Several catechists from Tirunelveli appealed to him to return and Rev.Charles Rhenius decided to do so. There, in reduced circumstances, both in Suveshipuram, ‘Town of Salvation’, where a house was established in his honour and in Tirunelveli itself where houses were made available to him, he tried to carry on his work. In Palayamkottai, the supporters of Rev.Charles Rhenius stopped going to the CMS Church and started a prayer hall, the Present Chinna Koil "St.John Church" for their worship at Aadaikalapuram. Similar splits happened in all the places, where Rev.Charles Rhenius had planted churches, including Solaikudiyiruppu. Efforts to reconcile Charles Rhenius and the CMS failed.
Rev.Charles Rhenius' health began to fail under the tension and strain caused by the division in the churches.
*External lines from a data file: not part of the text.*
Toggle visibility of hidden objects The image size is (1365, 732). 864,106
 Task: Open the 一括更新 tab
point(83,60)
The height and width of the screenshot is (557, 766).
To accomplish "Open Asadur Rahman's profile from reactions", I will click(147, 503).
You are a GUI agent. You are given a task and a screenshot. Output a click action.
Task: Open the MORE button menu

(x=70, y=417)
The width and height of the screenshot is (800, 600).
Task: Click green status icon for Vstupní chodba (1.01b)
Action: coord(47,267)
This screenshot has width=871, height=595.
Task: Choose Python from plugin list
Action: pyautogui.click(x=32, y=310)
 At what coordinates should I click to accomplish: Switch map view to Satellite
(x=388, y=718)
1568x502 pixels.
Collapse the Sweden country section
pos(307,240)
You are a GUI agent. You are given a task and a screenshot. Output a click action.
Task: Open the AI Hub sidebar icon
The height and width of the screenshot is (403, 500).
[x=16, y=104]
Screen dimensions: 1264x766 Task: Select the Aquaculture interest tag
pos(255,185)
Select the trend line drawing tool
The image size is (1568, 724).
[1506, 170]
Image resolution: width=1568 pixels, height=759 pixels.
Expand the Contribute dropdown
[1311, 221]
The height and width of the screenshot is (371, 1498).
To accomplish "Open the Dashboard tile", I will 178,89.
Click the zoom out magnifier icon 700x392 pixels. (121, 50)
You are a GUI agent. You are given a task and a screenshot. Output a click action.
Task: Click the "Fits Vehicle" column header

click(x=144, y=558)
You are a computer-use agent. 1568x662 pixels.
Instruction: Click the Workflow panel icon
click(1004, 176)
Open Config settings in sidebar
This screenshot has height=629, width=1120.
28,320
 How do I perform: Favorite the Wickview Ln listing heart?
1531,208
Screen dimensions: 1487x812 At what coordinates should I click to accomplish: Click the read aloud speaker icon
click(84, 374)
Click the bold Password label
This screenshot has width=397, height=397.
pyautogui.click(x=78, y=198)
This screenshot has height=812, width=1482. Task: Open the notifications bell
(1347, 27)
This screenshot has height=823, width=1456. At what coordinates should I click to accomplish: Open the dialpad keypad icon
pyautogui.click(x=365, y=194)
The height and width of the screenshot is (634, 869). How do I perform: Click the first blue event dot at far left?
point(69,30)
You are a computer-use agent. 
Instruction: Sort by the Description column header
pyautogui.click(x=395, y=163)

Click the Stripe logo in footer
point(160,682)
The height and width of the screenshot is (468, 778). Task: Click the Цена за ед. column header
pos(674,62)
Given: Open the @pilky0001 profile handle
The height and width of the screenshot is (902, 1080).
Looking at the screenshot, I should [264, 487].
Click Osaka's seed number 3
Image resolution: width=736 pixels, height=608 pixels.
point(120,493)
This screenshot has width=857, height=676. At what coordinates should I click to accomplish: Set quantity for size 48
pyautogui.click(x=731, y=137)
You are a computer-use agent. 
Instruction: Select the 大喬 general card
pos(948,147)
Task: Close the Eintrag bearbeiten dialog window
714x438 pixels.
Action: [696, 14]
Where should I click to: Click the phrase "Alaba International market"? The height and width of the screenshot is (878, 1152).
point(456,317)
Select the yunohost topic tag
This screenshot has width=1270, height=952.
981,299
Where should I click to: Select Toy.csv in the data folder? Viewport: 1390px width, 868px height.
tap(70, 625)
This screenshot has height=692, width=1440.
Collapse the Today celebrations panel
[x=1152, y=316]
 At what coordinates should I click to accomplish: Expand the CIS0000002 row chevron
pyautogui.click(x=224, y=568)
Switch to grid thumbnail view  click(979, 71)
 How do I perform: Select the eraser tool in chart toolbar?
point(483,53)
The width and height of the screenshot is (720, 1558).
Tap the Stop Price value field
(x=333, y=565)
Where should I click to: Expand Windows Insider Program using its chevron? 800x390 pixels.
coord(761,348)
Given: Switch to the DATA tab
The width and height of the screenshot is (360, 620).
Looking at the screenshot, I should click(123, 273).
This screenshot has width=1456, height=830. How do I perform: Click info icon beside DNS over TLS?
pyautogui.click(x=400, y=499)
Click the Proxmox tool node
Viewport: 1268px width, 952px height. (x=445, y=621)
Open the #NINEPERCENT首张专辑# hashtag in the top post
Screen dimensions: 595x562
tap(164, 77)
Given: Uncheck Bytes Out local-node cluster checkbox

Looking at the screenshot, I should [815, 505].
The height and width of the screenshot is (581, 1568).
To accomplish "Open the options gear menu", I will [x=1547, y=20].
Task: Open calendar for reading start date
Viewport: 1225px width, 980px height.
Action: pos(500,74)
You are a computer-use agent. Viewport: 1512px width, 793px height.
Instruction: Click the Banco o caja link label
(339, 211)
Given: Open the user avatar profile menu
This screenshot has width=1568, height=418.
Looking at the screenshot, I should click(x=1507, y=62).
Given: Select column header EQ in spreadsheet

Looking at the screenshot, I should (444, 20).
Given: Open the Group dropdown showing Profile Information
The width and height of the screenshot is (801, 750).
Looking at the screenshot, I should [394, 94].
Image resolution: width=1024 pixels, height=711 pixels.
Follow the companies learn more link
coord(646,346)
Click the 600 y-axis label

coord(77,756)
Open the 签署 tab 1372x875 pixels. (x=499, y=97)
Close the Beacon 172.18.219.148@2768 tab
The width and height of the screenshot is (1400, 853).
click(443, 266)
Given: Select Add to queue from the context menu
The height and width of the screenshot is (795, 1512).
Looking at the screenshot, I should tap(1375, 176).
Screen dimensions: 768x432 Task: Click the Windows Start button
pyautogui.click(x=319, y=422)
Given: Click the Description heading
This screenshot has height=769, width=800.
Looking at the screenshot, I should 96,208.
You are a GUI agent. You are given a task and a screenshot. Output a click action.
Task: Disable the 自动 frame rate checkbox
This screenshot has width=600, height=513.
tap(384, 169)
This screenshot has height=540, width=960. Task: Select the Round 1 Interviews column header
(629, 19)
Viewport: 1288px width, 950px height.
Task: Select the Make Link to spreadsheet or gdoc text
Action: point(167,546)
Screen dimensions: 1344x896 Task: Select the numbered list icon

He wanted everyone to have a copy of the Bible in the language they could understand. On 5th June 1838, he signed notes to be sent to people in Palayamkottai. In these notes, he asked for subscriptions to the Madras Auxiliary of the Bible Society and on the same evening Rev.Charles Rhenius died. He was 48 years old at the time of his death. He was buried at Adaikalapuram, Palayamkottai. His missionary work was recognized by the Tirunelveli Diocese of the Church of South India (CSI) during the diocese's bicentenary Celebrations in 1978. Rev.Charles Rhenius tomb is currently being maintained by the Diocese. During his 15 years’ service in Tirunelveli, he had set up as many as 371 congregations. His contemporary, the Jewish missionary Dr.Wolf, who stayed with him for a week during September 1833, regarded him as the greatest missionary who had appeared since St.Paul.
For his missionary work in the Tirunelveli district, he came to be known as the "Apostle of Tirunelveli". His work was recognized in 1978 by Rev.Daniel Abraham, the then Bishop of Tirunelveli diocese of Church of South India (CSI). His work was given official recognition by the Anglican Communion during the Tirunelveli diocese bicentenary celebration in 1978, in which, all the bishops, including Anglican Bishop Stephen Neill and all the presbyters took an oath in front of the tomb of Rev.Charles Rhenius to follow the path of the resting soul, regard to evangelism.